## PROBLEM STATEMENT
Set out each line from the following listing that includes the word "cell".

## DATA
□ □ □ □
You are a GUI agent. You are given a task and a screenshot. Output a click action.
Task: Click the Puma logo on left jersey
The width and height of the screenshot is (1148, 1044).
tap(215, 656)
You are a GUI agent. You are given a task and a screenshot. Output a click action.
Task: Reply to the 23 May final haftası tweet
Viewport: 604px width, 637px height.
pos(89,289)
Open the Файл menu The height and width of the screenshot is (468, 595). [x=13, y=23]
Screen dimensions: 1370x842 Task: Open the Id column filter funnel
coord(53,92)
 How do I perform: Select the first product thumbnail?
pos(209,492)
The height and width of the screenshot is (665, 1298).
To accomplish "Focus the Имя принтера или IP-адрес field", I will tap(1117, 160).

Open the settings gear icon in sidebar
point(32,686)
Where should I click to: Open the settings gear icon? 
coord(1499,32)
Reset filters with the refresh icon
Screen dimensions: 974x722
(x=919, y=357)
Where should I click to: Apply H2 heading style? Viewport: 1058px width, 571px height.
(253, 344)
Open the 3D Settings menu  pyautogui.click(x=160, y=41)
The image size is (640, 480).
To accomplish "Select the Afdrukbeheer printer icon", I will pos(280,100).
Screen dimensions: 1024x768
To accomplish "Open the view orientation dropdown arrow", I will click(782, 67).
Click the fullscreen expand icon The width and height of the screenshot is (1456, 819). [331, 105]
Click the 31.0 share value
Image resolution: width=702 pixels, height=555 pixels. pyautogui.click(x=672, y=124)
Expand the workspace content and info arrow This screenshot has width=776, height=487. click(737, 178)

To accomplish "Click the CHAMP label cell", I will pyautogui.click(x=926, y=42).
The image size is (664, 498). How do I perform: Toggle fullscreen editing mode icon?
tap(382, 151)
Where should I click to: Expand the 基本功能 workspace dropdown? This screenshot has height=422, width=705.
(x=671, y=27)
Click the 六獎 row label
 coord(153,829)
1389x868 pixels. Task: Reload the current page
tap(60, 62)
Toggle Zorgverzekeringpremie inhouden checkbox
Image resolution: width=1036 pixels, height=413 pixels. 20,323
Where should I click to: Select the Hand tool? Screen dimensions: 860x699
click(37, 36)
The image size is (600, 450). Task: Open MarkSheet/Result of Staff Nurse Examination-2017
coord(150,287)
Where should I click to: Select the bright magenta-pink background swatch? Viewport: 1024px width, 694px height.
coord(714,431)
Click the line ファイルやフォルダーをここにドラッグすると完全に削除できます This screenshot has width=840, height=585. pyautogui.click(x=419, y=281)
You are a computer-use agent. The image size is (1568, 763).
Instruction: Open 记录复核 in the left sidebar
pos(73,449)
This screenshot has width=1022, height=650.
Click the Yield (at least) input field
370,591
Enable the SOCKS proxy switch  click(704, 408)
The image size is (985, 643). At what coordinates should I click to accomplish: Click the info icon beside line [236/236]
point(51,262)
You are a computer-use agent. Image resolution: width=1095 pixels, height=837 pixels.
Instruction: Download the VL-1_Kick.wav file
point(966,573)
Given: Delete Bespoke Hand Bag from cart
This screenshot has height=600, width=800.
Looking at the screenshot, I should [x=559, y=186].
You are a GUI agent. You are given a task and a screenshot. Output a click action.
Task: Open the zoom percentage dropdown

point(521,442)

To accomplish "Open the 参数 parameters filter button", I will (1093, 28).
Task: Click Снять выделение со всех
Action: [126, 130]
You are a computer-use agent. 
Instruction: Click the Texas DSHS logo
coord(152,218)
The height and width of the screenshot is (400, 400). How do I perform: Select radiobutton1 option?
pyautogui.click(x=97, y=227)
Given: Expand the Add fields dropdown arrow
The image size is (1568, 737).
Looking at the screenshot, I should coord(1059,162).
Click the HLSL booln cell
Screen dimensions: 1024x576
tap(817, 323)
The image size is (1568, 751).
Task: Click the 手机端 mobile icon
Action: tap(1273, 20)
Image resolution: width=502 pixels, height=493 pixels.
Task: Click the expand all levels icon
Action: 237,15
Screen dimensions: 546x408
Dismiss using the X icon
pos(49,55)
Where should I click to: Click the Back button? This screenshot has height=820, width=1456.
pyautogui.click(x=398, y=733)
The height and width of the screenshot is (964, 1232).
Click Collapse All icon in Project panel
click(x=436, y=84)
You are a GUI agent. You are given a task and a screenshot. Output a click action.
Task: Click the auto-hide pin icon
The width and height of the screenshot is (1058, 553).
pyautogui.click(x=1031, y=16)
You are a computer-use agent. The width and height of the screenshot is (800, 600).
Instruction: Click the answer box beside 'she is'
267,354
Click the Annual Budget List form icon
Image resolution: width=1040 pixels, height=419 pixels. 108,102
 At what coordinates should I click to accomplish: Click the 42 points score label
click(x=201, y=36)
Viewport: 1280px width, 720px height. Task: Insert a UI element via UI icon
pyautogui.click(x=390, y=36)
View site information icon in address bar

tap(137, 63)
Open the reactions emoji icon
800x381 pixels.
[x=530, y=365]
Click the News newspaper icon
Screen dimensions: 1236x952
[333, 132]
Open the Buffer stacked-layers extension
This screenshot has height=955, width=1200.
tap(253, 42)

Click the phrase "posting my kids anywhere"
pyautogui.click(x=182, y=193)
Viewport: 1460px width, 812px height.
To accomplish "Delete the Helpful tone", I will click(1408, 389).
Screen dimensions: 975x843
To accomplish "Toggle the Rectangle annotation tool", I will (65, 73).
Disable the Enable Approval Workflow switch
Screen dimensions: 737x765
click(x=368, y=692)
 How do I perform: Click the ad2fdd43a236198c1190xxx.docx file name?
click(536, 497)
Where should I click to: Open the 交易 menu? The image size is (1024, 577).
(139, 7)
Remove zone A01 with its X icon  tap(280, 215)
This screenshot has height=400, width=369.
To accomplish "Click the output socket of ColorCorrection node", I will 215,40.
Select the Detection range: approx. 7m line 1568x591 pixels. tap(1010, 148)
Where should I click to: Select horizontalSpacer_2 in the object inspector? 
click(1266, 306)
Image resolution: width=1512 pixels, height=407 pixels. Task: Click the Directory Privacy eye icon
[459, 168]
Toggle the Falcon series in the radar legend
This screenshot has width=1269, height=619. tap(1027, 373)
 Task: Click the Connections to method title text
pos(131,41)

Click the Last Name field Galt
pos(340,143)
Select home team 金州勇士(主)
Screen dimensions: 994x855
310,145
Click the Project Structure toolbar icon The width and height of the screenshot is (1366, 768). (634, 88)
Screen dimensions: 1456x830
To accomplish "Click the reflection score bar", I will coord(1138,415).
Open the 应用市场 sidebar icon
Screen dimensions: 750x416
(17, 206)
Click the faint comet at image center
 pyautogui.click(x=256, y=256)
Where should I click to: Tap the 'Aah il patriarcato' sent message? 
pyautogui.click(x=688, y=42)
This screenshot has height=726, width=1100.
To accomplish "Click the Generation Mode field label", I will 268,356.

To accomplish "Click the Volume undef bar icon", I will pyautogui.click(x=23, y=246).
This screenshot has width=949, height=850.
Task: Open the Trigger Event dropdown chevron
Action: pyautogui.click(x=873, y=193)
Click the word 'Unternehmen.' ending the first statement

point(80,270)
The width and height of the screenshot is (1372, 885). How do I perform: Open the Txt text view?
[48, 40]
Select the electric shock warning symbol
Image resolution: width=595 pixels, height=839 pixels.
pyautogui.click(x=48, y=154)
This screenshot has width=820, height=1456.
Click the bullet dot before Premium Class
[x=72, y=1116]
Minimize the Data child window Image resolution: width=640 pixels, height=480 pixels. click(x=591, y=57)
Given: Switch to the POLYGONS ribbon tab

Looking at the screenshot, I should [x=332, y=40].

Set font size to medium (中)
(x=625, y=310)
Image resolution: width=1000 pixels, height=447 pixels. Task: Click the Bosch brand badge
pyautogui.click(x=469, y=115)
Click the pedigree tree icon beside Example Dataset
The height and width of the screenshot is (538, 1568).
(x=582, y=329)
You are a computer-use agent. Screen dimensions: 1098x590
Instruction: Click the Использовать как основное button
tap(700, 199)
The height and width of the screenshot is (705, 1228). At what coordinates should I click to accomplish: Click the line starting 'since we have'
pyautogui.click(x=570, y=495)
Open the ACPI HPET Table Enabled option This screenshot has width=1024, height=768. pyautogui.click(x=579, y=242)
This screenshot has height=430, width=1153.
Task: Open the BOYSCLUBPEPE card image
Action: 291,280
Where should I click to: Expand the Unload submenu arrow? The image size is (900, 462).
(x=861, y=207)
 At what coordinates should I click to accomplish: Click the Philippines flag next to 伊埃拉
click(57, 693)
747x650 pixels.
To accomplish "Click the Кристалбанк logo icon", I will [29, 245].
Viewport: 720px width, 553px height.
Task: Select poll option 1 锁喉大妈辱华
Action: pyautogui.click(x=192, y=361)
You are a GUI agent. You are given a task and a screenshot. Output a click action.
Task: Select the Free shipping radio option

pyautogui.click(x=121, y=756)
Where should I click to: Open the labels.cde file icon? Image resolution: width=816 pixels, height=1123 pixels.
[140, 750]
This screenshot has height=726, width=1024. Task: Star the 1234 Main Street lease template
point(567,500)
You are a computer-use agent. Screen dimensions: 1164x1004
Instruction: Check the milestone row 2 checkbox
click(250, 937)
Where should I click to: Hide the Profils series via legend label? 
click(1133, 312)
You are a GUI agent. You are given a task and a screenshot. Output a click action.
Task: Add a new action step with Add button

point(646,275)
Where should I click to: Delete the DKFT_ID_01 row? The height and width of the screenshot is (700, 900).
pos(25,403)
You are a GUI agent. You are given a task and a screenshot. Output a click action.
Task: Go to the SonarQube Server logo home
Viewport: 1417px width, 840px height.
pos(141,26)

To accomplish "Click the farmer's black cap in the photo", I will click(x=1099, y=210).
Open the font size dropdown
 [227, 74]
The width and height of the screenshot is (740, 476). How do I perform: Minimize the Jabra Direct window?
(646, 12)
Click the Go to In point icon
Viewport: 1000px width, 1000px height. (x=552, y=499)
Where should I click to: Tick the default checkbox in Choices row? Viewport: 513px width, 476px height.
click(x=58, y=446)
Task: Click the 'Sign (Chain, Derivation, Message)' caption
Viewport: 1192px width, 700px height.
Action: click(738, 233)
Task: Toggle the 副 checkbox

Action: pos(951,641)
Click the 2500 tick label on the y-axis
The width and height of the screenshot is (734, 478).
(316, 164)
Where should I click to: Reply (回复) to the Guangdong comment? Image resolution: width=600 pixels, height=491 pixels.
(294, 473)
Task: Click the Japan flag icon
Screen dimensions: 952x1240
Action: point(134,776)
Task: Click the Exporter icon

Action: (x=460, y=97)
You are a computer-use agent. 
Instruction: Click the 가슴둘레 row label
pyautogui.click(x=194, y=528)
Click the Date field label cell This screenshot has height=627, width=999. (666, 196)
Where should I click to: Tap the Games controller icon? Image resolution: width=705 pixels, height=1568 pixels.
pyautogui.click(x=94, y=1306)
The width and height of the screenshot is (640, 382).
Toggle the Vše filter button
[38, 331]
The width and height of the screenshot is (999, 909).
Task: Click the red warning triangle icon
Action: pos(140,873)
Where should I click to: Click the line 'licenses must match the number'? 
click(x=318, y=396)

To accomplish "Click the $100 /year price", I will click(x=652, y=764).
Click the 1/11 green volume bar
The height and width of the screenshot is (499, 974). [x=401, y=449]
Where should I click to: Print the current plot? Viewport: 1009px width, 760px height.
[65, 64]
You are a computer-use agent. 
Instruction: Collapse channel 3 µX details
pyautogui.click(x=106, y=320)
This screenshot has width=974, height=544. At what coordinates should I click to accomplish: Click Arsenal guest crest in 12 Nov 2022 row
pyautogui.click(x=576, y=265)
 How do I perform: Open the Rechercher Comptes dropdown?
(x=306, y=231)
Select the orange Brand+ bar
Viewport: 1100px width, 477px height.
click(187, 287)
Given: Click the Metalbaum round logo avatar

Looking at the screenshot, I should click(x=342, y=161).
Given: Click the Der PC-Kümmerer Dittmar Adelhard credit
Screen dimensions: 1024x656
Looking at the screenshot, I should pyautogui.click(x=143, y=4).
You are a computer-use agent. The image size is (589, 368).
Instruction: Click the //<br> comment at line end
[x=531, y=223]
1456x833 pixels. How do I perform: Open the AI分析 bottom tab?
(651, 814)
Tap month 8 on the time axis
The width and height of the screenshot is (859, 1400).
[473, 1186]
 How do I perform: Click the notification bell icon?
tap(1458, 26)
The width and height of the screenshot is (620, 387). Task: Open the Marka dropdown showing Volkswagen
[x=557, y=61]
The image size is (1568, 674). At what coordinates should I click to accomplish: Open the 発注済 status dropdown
□ □ □ □
## TASK SOLUTION
To accomplish "Click the CHAMP label cell", I will pyautogui.click(x=926, y=42).
Click the HLSL booln cell
Click the Date field label cell This screenshot has height=627, width=999. (666, 196)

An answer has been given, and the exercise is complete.